= Los Grutynos =

Argentine comic strip

Los Grutynos is an Argentine comic strip about a fictional family which come from the bottom of the sea of the City of Grutópolys, located in the Bahía sin Fondo (Bottomless Bay), San Matías Gulf, in Patagonia Argentina, created by Beto Noy, a business man born in the Río Negro province.

They are creatures with special powers, and long-lived (by each human century they age only a year). They have the mission to take care of and to protect the nature, to help the human beings and to guard by the Sacred Chalice, the Holy Grail. They are sweet, they live with joy and they help the others. At the present time the Grutynos inhabit in some place of Las Grutas, in the San Antonio department, of the Río Negro province, in the north of Patagonia. They relate with human characters like Graiel, Santino, Salvador and others of the real life like the basketball player Manu Ginóbili.

Up to now, nobody knows about their participation, throughout history, in the events that happened in this region, such as the arrival of the famous Templars.

Their adventures, in form of comic strip, are daily published from 2006 in the Noticias de la Costa (News of the Coast) newspaper, of Viedma, Río Negro province. The comic writer is José Massaroli, who based his work on the ideas of Beto Noy. The comic artist is Ramón Ángel Gil, who has also created the visual aspect of the characters, and the inker is Raúl Barbero.

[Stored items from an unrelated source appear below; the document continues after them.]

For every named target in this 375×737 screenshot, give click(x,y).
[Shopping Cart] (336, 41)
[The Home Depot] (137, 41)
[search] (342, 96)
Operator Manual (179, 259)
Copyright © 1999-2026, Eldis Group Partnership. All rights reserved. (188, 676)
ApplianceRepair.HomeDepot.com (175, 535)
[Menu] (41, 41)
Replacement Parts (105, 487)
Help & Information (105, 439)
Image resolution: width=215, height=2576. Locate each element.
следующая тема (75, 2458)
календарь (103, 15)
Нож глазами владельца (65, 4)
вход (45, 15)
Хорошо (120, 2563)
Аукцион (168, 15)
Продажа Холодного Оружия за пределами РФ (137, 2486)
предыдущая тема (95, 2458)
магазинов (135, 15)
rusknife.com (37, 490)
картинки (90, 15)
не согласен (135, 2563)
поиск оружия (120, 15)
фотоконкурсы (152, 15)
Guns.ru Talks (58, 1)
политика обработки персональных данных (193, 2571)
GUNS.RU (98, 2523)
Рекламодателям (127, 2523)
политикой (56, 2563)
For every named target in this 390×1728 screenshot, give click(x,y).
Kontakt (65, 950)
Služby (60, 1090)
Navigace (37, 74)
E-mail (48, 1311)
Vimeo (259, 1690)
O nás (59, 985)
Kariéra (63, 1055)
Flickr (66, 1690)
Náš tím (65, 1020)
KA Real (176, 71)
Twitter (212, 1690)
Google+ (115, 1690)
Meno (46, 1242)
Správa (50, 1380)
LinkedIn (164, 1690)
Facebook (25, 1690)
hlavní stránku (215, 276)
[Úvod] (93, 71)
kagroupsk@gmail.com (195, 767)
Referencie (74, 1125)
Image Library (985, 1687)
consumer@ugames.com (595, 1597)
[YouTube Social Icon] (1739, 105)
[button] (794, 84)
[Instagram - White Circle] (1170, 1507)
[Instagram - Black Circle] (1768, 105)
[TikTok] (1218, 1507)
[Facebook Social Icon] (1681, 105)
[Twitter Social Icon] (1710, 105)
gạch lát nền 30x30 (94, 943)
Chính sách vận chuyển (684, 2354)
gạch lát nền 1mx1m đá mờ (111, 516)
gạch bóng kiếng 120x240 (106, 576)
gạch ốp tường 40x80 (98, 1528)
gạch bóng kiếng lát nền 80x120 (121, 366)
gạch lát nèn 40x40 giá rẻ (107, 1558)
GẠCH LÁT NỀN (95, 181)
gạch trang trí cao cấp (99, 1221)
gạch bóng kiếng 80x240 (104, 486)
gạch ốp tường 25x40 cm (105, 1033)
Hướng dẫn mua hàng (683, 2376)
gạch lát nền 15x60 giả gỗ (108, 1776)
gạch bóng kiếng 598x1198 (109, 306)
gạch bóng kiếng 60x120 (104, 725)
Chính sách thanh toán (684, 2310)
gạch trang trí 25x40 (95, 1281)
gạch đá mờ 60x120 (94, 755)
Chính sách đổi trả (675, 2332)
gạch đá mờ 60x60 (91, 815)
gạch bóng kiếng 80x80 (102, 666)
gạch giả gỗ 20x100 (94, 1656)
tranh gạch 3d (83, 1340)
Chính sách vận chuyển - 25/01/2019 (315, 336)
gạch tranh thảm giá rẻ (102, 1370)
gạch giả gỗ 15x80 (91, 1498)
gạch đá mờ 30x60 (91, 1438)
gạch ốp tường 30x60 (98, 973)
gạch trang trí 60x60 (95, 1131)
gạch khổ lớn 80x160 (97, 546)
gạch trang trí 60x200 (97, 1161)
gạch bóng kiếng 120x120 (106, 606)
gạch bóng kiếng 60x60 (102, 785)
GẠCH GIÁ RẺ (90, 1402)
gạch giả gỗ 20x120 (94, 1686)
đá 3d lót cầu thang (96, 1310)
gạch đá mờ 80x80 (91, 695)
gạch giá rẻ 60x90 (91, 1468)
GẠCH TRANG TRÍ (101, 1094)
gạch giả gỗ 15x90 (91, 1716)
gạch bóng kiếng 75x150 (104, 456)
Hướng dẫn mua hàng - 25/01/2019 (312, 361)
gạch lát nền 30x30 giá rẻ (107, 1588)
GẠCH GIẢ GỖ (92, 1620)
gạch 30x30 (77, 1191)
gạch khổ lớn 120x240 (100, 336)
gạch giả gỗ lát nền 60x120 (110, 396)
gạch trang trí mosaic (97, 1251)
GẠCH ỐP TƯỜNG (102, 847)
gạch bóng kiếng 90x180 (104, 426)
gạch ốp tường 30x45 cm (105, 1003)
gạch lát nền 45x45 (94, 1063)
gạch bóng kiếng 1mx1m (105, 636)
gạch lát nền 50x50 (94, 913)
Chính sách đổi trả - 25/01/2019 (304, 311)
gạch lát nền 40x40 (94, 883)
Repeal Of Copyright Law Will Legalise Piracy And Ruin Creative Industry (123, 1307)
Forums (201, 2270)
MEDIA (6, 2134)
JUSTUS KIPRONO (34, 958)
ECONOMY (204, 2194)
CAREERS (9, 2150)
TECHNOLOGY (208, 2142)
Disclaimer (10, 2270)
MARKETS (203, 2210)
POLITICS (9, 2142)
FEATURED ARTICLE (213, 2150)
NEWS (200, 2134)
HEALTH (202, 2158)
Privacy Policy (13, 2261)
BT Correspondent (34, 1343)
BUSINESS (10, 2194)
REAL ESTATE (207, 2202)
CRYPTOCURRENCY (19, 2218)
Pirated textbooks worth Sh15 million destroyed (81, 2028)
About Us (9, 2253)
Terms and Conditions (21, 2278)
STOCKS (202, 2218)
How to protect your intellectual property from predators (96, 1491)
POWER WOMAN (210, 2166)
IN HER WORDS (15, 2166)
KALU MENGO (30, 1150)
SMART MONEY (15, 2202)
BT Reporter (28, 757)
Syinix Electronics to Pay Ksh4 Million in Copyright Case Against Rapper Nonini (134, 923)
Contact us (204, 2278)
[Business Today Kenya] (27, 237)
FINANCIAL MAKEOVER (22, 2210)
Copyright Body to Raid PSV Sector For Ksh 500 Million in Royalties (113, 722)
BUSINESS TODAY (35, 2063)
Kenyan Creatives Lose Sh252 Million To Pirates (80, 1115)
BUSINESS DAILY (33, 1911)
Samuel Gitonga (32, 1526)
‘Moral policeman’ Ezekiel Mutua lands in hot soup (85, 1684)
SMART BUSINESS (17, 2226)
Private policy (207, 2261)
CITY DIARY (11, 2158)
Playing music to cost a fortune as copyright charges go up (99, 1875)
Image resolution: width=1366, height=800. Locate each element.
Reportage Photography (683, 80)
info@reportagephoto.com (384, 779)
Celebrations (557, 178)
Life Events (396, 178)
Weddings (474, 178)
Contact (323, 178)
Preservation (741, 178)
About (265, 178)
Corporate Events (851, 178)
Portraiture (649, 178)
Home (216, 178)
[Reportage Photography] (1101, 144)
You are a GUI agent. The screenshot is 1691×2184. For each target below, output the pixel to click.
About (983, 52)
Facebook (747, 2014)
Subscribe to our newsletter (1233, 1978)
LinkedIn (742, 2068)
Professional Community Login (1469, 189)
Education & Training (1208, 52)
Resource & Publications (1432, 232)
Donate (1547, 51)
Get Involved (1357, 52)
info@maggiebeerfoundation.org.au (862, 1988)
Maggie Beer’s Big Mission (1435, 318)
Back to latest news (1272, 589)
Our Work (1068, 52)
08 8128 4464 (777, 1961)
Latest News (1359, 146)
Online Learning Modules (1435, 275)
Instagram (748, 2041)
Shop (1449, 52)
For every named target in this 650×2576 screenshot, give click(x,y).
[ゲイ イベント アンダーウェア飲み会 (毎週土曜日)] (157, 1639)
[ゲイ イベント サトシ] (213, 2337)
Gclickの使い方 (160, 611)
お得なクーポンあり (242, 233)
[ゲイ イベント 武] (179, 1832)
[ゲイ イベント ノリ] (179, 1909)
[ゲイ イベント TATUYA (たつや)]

In addition, usually the Grutynos appear in fairs of tourism and festivals for children.

==Characters ==

=== Grucyque ===
Wise Grandfather. Lord of the Bahía sin Fondo, King of Grutópolys. Higher conscience. Powerful (it has the power of one of the four elements, the water) Capacity to read the soul. Gift of telepathic communication across the Universe. He is deeply respected and admired by all the Gods of the Universe. Great nobility. Patriarch. Pacific, its weapon is Peace. It has the wisdom gathered during his lived centuries. He has a great love by the moon, place where his beloved wife rests. From this union, his only son Gruto was born. His mission is to expand harmony and union between all the beings that inhabit the planet. This being, like all those of his family, is longeval. For each human century they only grow one year old.
Physical appearance: Amphibian. Of great stature. Thin. Healthful.

=== Gruto ===
Son of Grucyque: prince of Grutópolys. Poet, with his verses he won the heart of Grutyna. Invincible force. Courage, soldier. Nobleman like his father. Simple. At some moments, rather melancholic, specially when there is Full Moon (he tries to communicate with his beloved mother). Of pure heart, and transparent look. He loves children. He has the power of one of the four elements, the Earth. He is loved and protected by all the Gods of the Universe. His mission is to safeguard Man of itself, to protectNature, and to guard the Sacred Chalice, the Holy Grail, and other secrets.
Physical appearance: Almost two meters. Elegant, with great force and health.

===Grutyna===
Grutyna is beautiful, sensual and sensitive. It has friends of all times, due to the special power of his privileged song, that includes poems written by his beloved Gruto. Her VOICE dominates all the sea She is sweet, magical, heavenly, it captives the sirens who wish to imitate it. Her beauty is unique and incomparable and it fascinateschildren and adults. Besides she is an exemplary mother.

===Pulpyno===
Restless, jocose, very curious, he adores music, and has a collection of strange musical instruments invented by himself, which he jealously guards on a secret island. He is sweet-toothed, and he loves alfajores. With his frog feet, he can also dance the tango, and above all he plays soccer exceptionally well. Friendship is for him a sacred bond. That is why his friends adore it. Among the four elements, he has the power in the wind, from which he deciphers melodies to play with his instruments, which he plays at sunrise, and specially at full moon.

===Pulpyta===
She was born in the blessed waters of Las Grutas, in the mid-13th century. Among the four elements, her power is FIRE, which she dominates to protect her race and to warm the famous waters of the Gulf of San Matías. Her sincerity and intelligence are unlimited. In frozen winters, she transmits warmness to all homes. She is specially protected by the Solar God protects her specially. When she was born the Solar God handed her the keys of the Rainbow colours which hide an invaluable treasure: by means of these, the Solar God communicates with her. She loves dancing because when she dances the sun laughs and the waves clap her. She only eats dulce de leche (milk candy); she herself is the whole sweetness.

===Yno, the Sea Elf===
Loved by the forces of the Good, and very feared for the dark forces of Evil. Admired and respected by all the elfs, and by all the kingdoms of space, the Earth and the cosmos. The Guardian of Grutopolys; his power is ancient and eternal. During Peace he is invisible, but during war he is invincible. He adapts to any situation to fulfill his mission. He was present at the birth of his friend, the Great King Grucyque. He is permanently fighting against Evil, and his weapons are the four elements that Grucyque gave him . He loves and protects everybody, specially the children. Pears and apples are his favorite food. He guards the warm and blessed waters of Las Grutas.